#### WORK REQUIRED
Reproduce each of the following records verbatim, keeping every line unchanged.

= = = = = = =

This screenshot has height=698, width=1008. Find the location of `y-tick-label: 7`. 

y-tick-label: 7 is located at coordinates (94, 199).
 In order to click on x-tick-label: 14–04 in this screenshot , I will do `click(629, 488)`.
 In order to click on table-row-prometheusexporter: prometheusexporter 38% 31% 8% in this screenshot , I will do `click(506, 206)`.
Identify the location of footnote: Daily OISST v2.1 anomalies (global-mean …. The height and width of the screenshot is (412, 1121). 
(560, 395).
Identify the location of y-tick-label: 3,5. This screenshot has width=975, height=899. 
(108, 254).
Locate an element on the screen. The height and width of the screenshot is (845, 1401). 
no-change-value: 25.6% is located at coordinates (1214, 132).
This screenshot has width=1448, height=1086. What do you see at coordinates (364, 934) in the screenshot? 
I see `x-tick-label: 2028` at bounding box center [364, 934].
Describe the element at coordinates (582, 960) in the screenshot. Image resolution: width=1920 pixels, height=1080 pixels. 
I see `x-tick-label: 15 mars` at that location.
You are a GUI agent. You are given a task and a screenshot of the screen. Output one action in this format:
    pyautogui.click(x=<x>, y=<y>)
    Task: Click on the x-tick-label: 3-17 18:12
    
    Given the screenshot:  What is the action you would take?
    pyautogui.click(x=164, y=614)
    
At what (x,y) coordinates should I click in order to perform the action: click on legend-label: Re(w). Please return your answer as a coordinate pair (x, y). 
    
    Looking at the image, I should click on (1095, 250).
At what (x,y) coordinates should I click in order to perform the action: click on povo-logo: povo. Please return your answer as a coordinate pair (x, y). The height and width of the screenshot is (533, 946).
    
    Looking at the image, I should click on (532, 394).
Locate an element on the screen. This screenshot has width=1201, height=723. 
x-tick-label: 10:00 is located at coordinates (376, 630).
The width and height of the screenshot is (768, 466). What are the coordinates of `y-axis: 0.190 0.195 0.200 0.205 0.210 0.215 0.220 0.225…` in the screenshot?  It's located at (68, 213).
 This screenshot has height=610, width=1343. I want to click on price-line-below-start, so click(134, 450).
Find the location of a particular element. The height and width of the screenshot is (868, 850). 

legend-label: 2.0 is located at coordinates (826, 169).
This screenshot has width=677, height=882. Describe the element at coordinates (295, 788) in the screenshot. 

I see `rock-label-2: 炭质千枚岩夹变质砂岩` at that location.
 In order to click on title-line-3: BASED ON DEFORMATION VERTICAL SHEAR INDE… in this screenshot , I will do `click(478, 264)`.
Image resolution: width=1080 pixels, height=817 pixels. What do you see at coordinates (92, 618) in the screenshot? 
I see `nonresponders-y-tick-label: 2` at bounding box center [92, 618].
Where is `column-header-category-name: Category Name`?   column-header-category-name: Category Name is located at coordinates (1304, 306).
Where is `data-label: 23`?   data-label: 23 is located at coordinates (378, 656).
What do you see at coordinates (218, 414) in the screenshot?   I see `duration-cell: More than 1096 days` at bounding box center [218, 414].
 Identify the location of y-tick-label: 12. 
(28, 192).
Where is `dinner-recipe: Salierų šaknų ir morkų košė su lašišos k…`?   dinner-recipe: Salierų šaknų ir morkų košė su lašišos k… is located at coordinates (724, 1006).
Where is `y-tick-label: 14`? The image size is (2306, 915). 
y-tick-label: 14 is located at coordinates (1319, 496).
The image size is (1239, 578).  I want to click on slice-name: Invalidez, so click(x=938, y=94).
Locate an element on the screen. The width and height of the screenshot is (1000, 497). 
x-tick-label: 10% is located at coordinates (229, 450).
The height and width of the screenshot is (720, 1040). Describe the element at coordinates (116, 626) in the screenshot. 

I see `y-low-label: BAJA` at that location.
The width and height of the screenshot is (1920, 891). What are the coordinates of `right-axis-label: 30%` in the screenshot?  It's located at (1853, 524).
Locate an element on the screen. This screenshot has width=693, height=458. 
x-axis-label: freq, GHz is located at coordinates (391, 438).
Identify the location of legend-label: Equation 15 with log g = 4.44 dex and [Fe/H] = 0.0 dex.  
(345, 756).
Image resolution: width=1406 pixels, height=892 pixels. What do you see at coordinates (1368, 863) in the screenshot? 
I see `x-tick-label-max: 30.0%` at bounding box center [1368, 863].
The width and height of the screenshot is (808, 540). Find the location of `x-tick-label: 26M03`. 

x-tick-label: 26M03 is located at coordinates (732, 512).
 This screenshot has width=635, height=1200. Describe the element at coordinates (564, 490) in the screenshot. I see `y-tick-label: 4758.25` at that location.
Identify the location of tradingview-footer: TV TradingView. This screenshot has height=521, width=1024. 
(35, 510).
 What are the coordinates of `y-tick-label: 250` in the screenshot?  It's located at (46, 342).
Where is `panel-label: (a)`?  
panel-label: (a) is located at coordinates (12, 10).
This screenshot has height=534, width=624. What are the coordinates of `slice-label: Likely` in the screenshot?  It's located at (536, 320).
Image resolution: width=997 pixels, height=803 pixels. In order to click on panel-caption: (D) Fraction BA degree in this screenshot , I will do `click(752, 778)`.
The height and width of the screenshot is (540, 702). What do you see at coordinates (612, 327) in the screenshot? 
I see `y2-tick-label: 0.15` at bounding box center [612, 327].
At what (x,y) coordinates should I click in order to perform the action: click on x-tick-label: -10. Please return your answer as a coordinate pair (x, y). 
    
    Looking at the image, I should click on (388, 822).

= = = = = = =

#### OUTPUT BELOW
This screenshot has height=698, width=1008. Find the location of `y-tick-label: 7`. 

y-tick-label: 7 is located at coordinates (94, 199).
 In order to click on x-tick-label: 14–04 in this screenshot , I will do `click(629, 488)`.
 In order to click on table-row-prometheusexporter: prometheusexporter 38% 31% 8% in this screenshot , I will do `click(506, 206)`.
Identify the location of footnote: Daily OISST v2.1 anomalies (global-mean …. The height and width of the screenshot is (412, 1121). 
(560, 395).
Identify the location of y-tick-label: 3,5. This screenshot has width=975, height=899. 
(108, 254).
Locate an element on the screen. The height and width of the screenshot is (845, 1401). 
no-change-value: 25.6% is located at coordinates (1214, 132).
This screenshot has width=1448, height=1086. What do you see at coordinates (364, 934) in the screenshot? 
I see `x-tick-label: 2028` at bounding box center [364, 934].
Describe the element at coordinates (582, 960) in the screenshot. Image resolution: width=1920 pixels, height=1080 pixels. 
I see `x-tick-label: 15 mars` at that location.
You are a GUI agent. You are given a task and a screenshot of the screen. Output one action in this format:
    pyautogui.click(x=<x>, y=<y>)
    Task: Click on the x-tick-label: 3-17 18:12
    
    Given the screenshot:  What is the action you would take?
    pyautogui.click(x=164, y=614)
    
At what (x,y) coordinates should I click in order to perform the action: click on legend-label: Re(w). Please return your answer as a coordinate pair (x, y). 
    
    Looking at the image, I should click on (1095, 250).
At what (x,y) coordinates should I click in order to perform the action: click on povo-logo: povo. Please return your answer as a coordinate pair (x, y). The height and width of the screenshot is (533, 946).
    
    Looking at the image, I should click on (532, 394).
Locate an element on the screen. This screenshot has width=1201, height=723. 
x-tick-label: 10:00 is located at coordinates (376, 630).
The width and height of the screenshot is (768, 466). What are the coordinates of `y-axis: 0.190 0.195 0.200 0.205 0.210 0.215 0.220 0.225…` in the screenshot?  It's located at (68, 213).
 This screenshot has height=610, width=1343. I want to click on price-line-below-start, so click(134, 450).
Find the location of a particular element. The height and width of the screenshot is (868, 850). 

legend-label: 2.0 is located at coordinates (826, 169).
This screenshot has width=677, height=882. Describe the element at coordinates (295, 788) in the screenshot. 

I see `rock-label-2: 炭质千枚岩夹变质砂岩` at that location.
 In order to click on title-line-3: BASED ON DEFORMATION VERTICAL SHEAR INDE… in this screenshot , I will do `click(478, 264)`.
Image resolution: width=1080 pixels, height=817 pixels. What do you see at coordinates (92, 618) in the screenshot? 
I see `nonresponders-y-tick-label: 2` at bounding box center [92, 618].
Where is `column-header-category-name: Category Name`?   column-header-category-name: Category Name is located at coordinates (1304, 306).
Where is `data-label: 23`?   data-label: 23 is located at coordinates (378, 656).
What do you see at coordinates (218, 414) in the screenshot?   I see `duration-cell: More than 1096 days` at bounding box center [218, 414].
 Identify the location of y-tick-label: 12. 
(28, 192).
Where is `dinner-recipe: Salierų šaknų ir morkų košė su lašišos k…`?   dinner-recipe: Salierų šaknų ir morkų košė su lašišos k… is located at coordinates (724, 1006).
Where is `y-tick-label: 14`? The image size is (2306, 915). 
y-tick-label: 14 is located at coordinates (1319, 496).
The image size is (1239, 578).  I want to click on slice-name: Invalidez, so click(x=938, y=94).
Locate an element on the screen. The width and height of the screenshot is (1000, 497). 
x-tick-label: 10% is located at coordinates (229, 450).
The height and width of the screenshot is (720, 1040). Describe the element at coordinates (116, 626) in the screenshot. 

I see `y-low-label: BAJA` at that location.
The width and height of the screenshot is (1920, 891). What are the coordinates of `right-axis-label: 30%` in the screenshot?  It's located at (1853, 524).
Locate an element on the screen. This screenshot has width=693, height=458. 
x-axis-label: freq, GHz is located at coordinates (391, 438).
Identify the location of legend-label: Equation 15 with log g = 4.44 dex and [Fe/H] = 0.0 dex.  
(345, 756).
Image resolution: width=1406 pixels, height=892 pixels. What do you see at coordinates (1368, 863) in the screenshot? 
I see `x-tick-label-max: 30.0%` at bounding box center [1368, 863].
The width and height of the screenshot is (808, 540). Find the location of `x-tick-label: 26M03`. 

x-tick-label: 26M03 is located at coordinates (732, 512).
 This screenshot has width=635, height=1200. Describe the element at coordinates (564, 490) in the screenshot. I see `y-tick-label: 4758.25` at that location.
Identify the location of tradingview-footer: TV TradingView. This screenshot has height=521, width=1024. 
(35, 510).
 What are the coordinates of `y-tick-label: 250` in the screenshot?  It's located at (46, 342).
Where is `panel-label: (a)`?  
panel-label: (a) is located at coordinates (12, 10).
This screenshot has height=534, width=624. What are the coordinates of `slice-label: Likely` in the screenshot?  It's located at (536, 320).
Image resolution: width=997 pixels, height=803 pixels. In order to click on panel-caption: (D) Fraction BA degree in this screenshot , I will do `click(752, 778)`.
The height and width of the screenshot is (540, 702). What do you see at coordinates (612, 327) in the screenshot? 
I see `y2-tick-label: 0.15` at bounding box center [612, 327].
At what (x,y) coordinates should I click in order to perform the action: click on x-tick-label: -10. Please return your answer as a coordinate pair (x, y). 
    
    Looking at the image, I should click on (388, 822).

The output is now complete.